Beginning with the line that holds "Click the Peso c/ emb. (kg) header", copy each line exactly through the end of the entries, but leave the pictures out.

SUPPLIED DATA Block Start

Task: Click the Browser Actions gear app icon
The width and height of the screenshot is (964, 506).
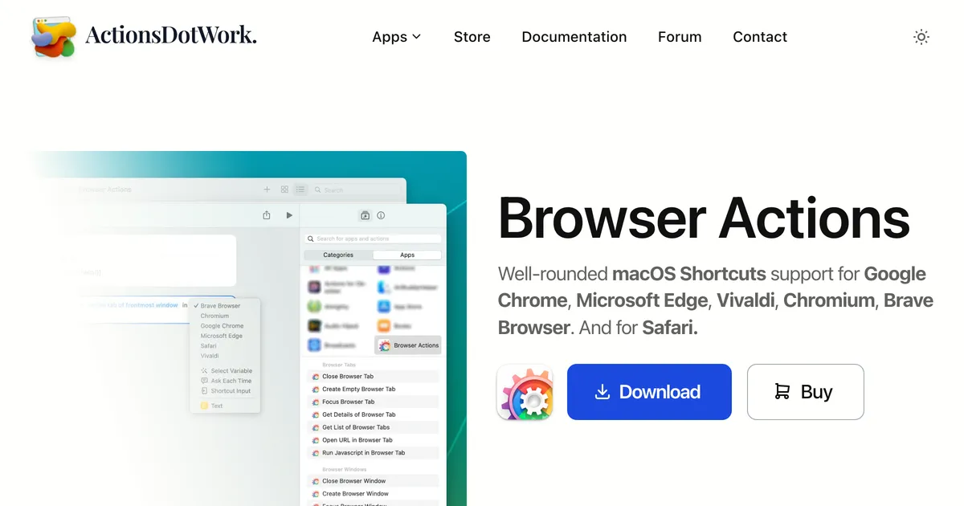Action: tap(525, 392)
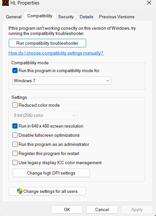Click Change high DPI settings button
Screen dimensions: 156x216
tap(51, 173)
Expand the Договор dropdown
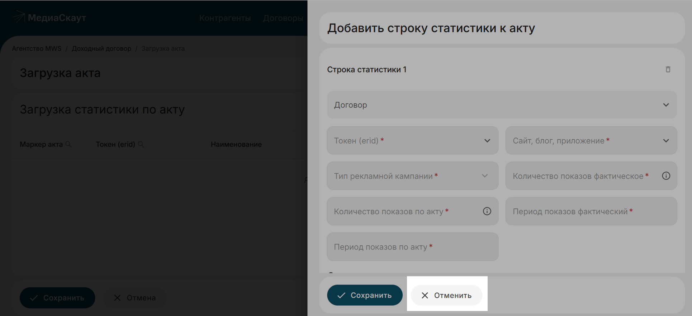This screenshot has width=692, height=316. [501, 105]
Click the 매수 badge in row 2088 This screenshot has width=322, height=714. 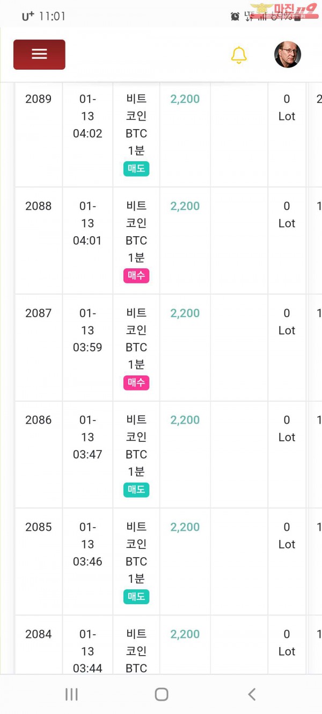(x=136, y=276)
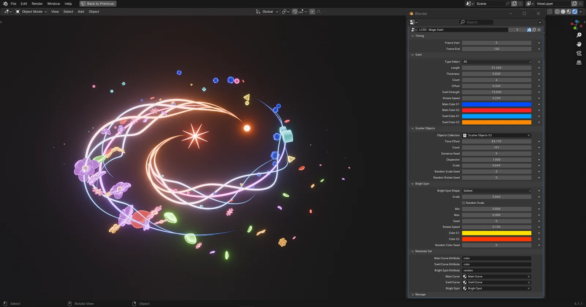Select wireframe viewport shading mode
The image size is (586, 307).
[557, 12]
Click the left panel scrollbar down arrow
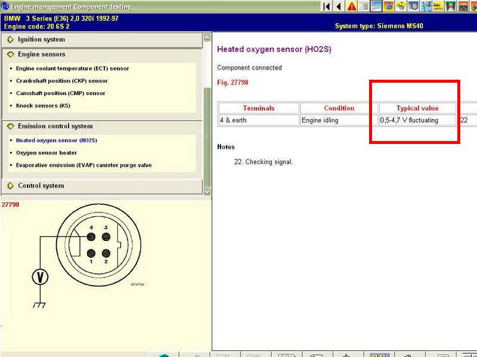This screenshot has height=357, width=477. coord(207,192)
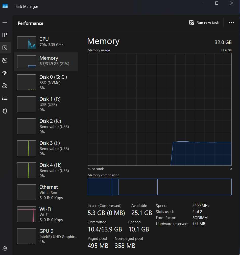Open the Services puzzle-piece icon
Image resolution: width=240 pixels, height=255 pixels.
(x=5, y=111)
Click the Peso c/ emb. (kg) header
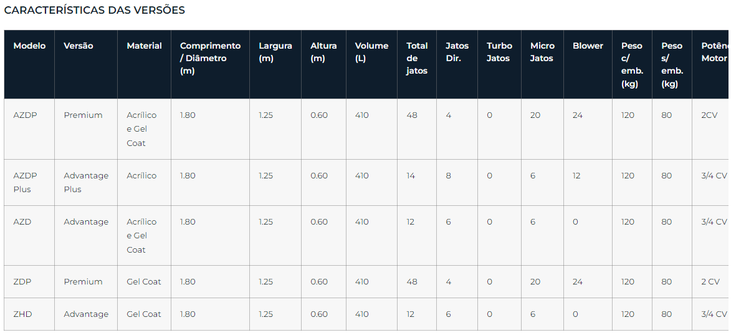The width and height of the screenshot is (731, 335). click(632, 65)
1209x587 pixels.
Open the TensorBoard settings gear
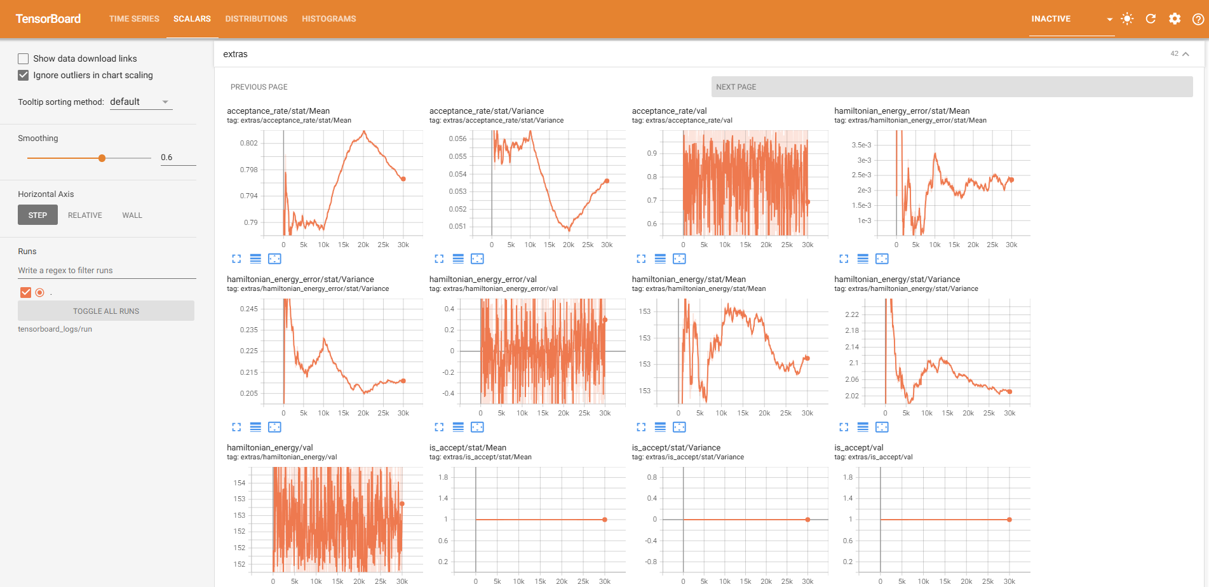[x=1175, y=19]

SUPPLIED DATA Block End

• _YOUR SOLUTION_
Click the Peso c/ emb. (kg) header
The width and height of the screenshot is (731, 335). click(632, 65)
1209x587 pixels.
Open the TensorBoard settings gear
[x=1175, y=19]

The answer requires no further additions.